--- Supplied data Enclosed Below ---
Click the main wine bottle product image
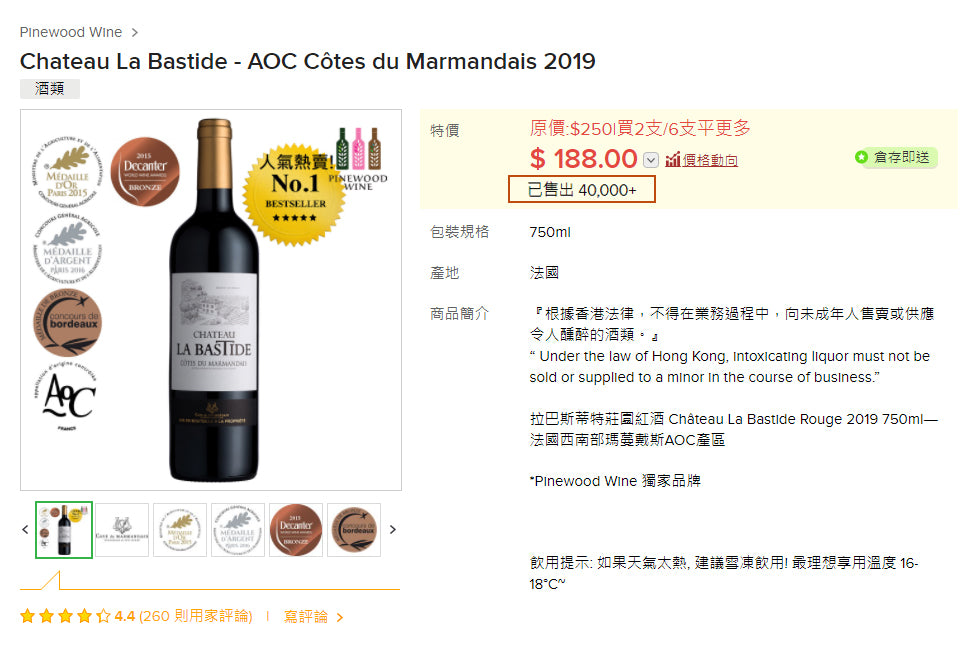 (213, 300)
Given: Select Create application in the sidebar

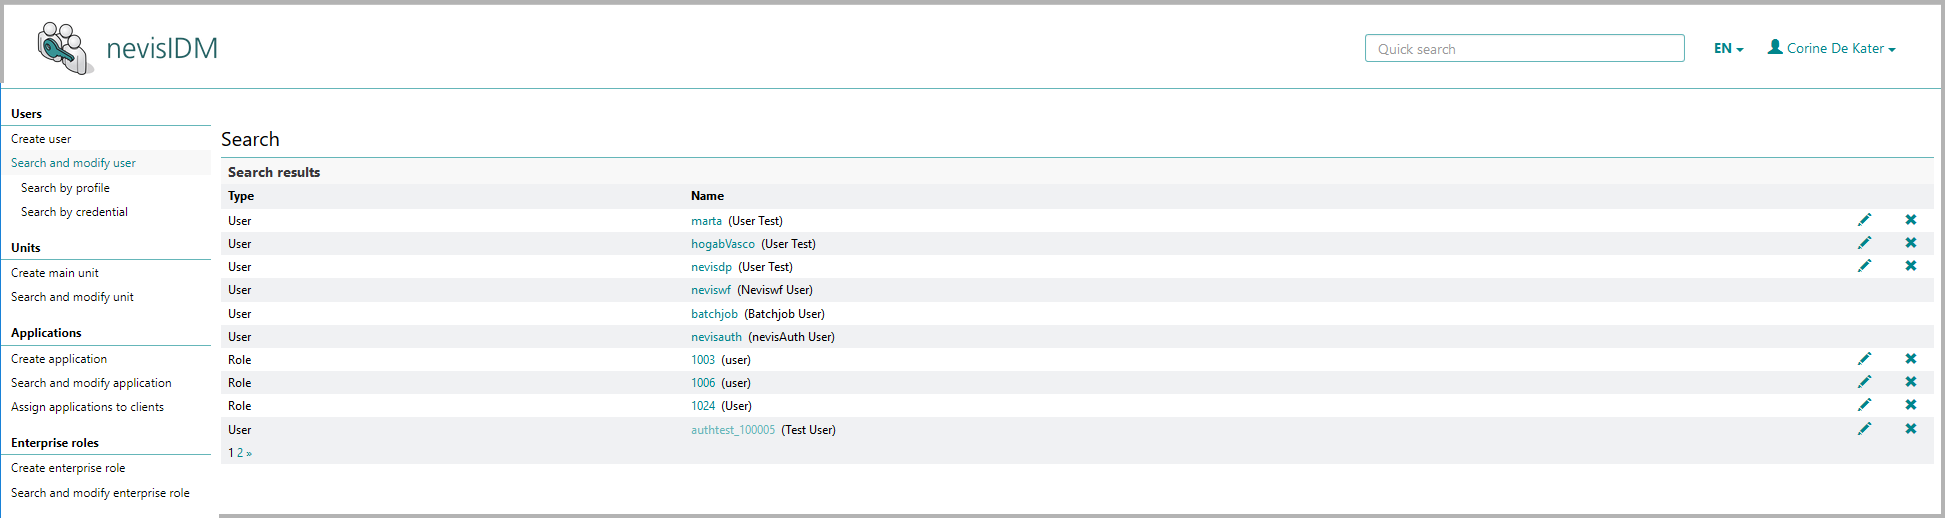Looking at the screenshot, I should tap(59, 359).
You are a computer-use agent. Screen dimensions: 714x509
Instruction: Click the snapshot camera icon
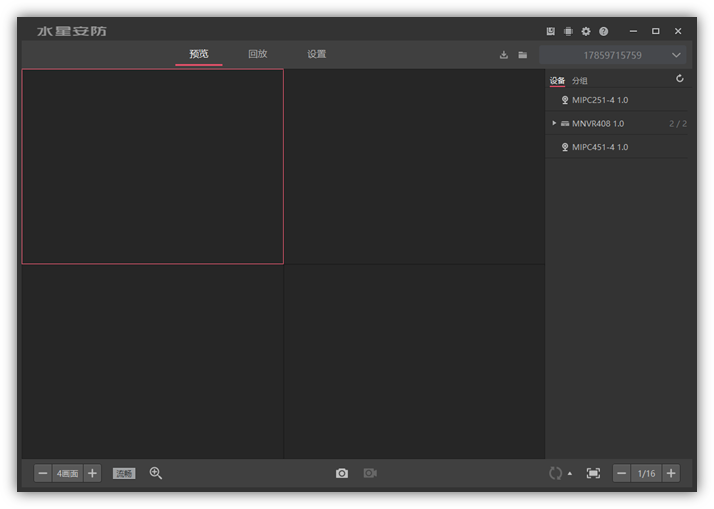coord(342,473)
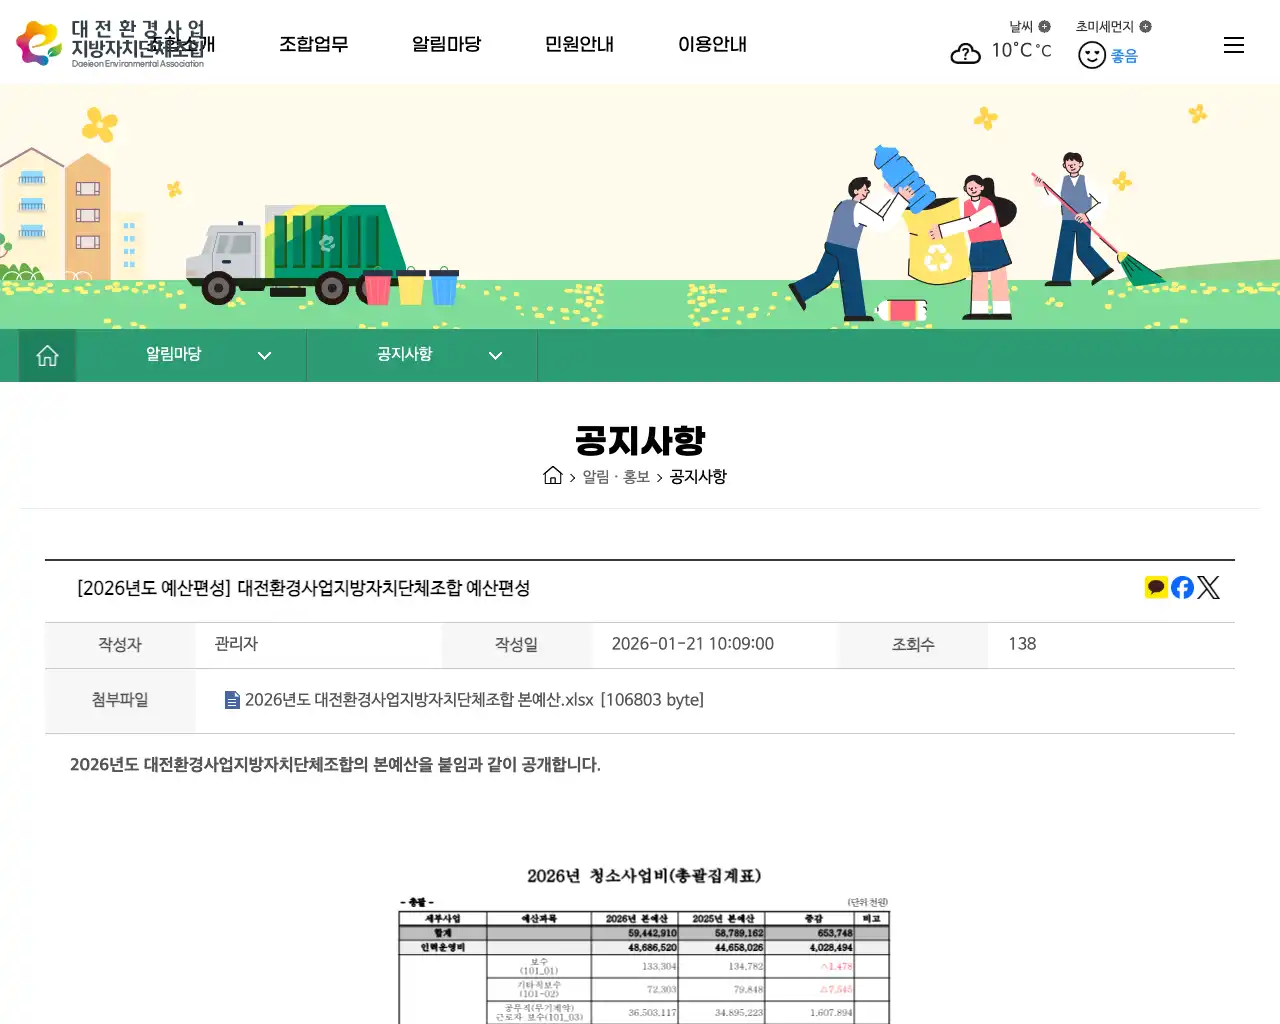Open the 공지사항 dropdown chevron
The height and width of the screenshot is (1024, 1280).
point(495,355)
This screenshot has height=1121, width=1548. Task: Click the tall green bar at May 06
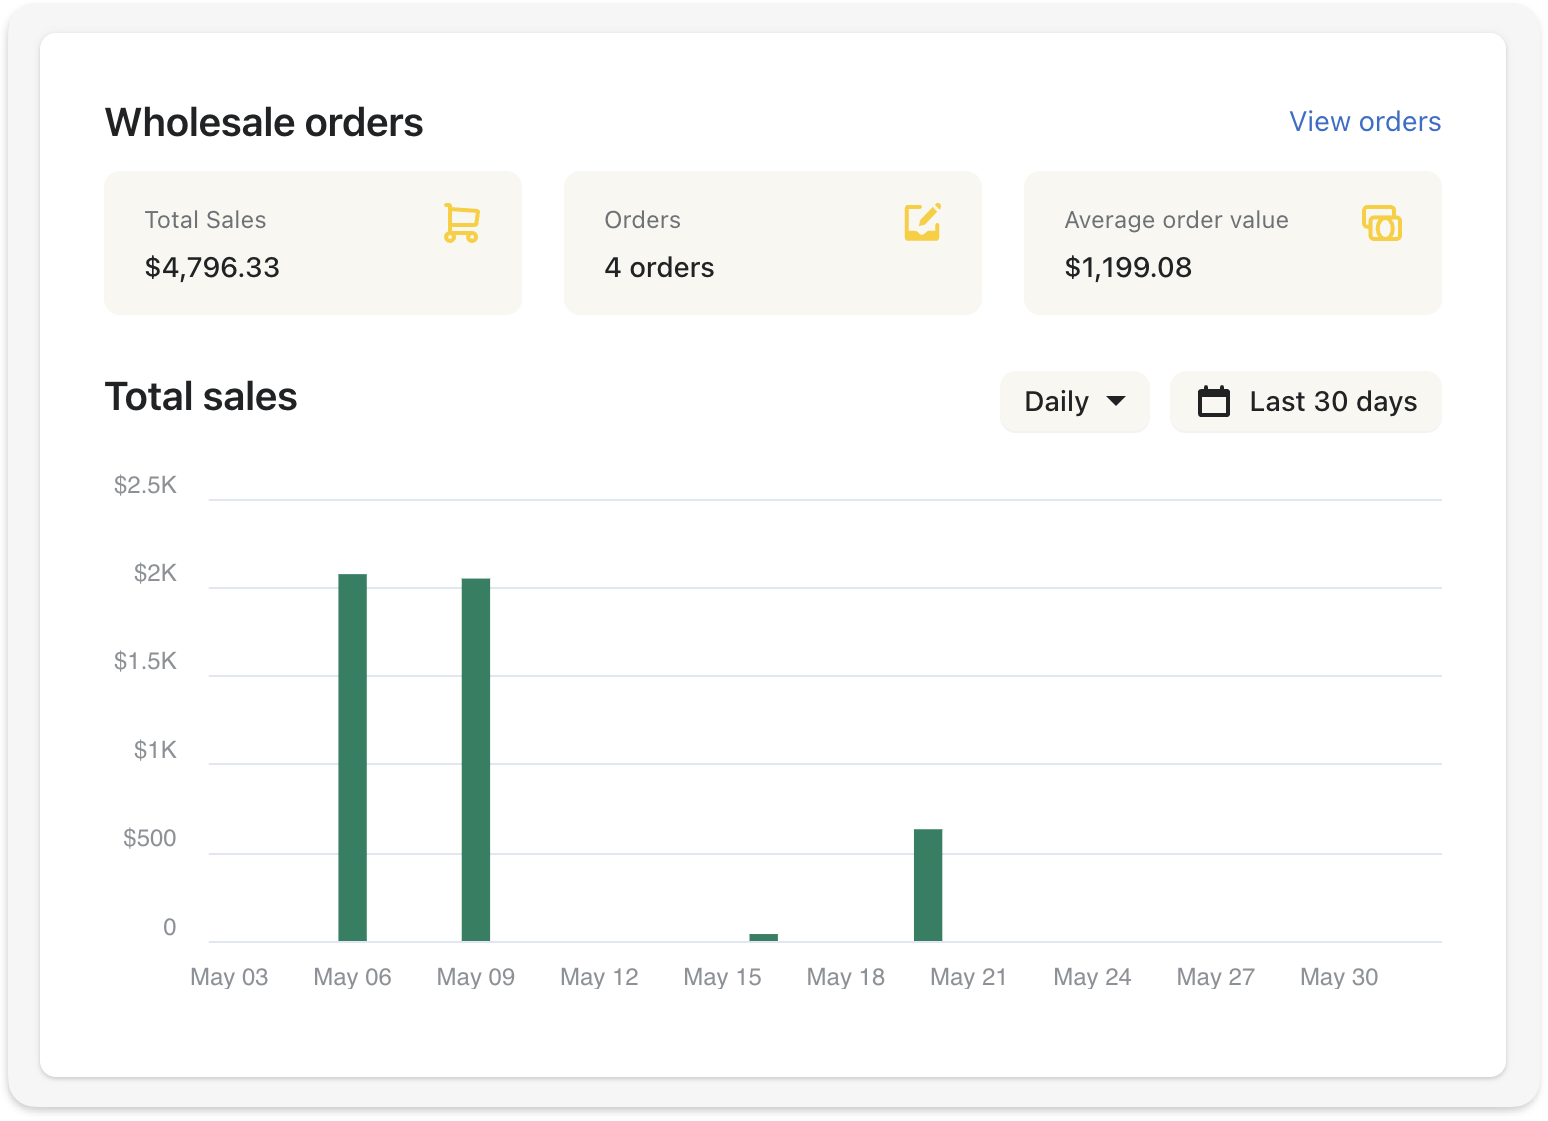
--- End of Enclosed Supplied data ---
_Exercise details_
Everything in the records must be transcribed exactly, except the pictures, which are left out.

_Response area_
Click the main wine bottle product image
 (213, 300)
Given: Select Create application in the sidebar

Looking at the screenshot, I should tap(59, 359).
You are a computer-use agent. Screen dimensions: 714x509
Instruction: Click the snapshot camera icon
coord(342,473)
Open the 공지사항 dropdown chevron
The height and width of the screenshot is (1024, 1280).
point(495,355)
This screenshot has height=1121, width=1548. Task: Click the tall green bar at May 06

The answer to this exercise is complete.